To be covered by health insurance, medical prescriptions for the services of masseurs and masseur-physiotherapists provided outside the inpatient hospital setting must be validated by the CNS. This validation must be requested within thirty-one days of the prescription issue date. The validation comes in the form of a certificate of coverage that guarantees the services will be covered according to the statutory conditions (art. 56 of the CNS statutes).

Speech therapy

To be covered by health insurance, medical prescriptions for the services of speech therapists must be validated by the CNS. This validation must be applied for within thirty days of the prescription issue date. The validation gives the insured person an entitlement to cover that guarantees the services will be covered according to the statutory conditions (art. 60 of the CNS statutes).

In the absence of instructions to the contrary from the doctor, medical prescriptions for speech therapy are only covered by the health insurance fund if the treatment prescribed begins within six months of the prescription issue date (art. 61 of the CNS statutes).

Midwifery

In the absence of instructions to the contrary from the doctor, medical prescriptions for midwifery services are only covered by the health insurance fund if the treatment prescribed begins within thirty days of the prescription issue date (art. 66 of the CNS statutes).

Psychomotor treatment

In the absence of instructions to the contrary from the doctor, medical prescriptions for psychomotor treatment are only covered by the health insurance fund if the treatment prescribed is begun within six months of the prescription issue date.

If the waiting period exceeds six months, and the service provider certifies this, the preceding provision does not apply (art. 68 of the CNS statutes).

Analyses

In the absence of instructions to the contrary from the doctor, medical prescriptions for laboratory or clinical biology services are only covered by the health insurance fund within two months of the prescription issue date.

However, if the services are not all provided at the same time the last service provided remains covered by the health insurance fund within a maximum of six months from the prescription issue date (art. 75 of the CNS statutes).

Prescriptions

To be covered by health insurance, prescriptions for medications must be dispensed within the time specified by the doctor on the prescription or, if no time is specified, within three months of the prescription issue date.

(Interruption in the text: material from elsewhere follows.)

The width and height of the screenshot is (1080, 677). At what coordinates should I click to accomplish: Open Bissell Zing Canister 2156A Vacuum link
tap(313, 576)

However, in the case of prescriptions specifying several successive supplies of medications, the last supply provided remains covered by the health insurance fund within a maximum of six months from the first supply (art. 94 of the CNS statutes).

Visual aids

Except in the case of dioptre changes greater than or equal to +/- 0.50, the health insurance fund only covers the supply of one frame and one pair of lenses every three years, per vision.

A dioptre change of +0.25 in one eye and -0.25 in the other eye is considered equivalent to a dioptre change of 0.50. A dioptre change of +0.25 in the same direction in both eyes is not considered equivalent to a dioptre change of 0.50.

The starting point for calculating the renewal interval is the date of the last cover provided by the health insurance fund (art. 126 of the CNS statutes).

Except in the case of a dioptre change as defined in paragraph 1 of article 126 or another specific medication indication, the renewal interval for a contact lens is three years (art. 128 of the CNS statutes).

Hearing aids

The renewal period for hearing aids is five years for an adult.

By way of derogation, this period shall be reduced to three years for children and young people who have not reached the age of 18 years on the delivery date of the last hearing aid covered by health insurance.

The time limits shall be calculated from the delivery date of to the last hearing aid device covered.

The determination of the renewal period is based on the age attained by the insured person at the time of the delivery date of the last hearing aid covered.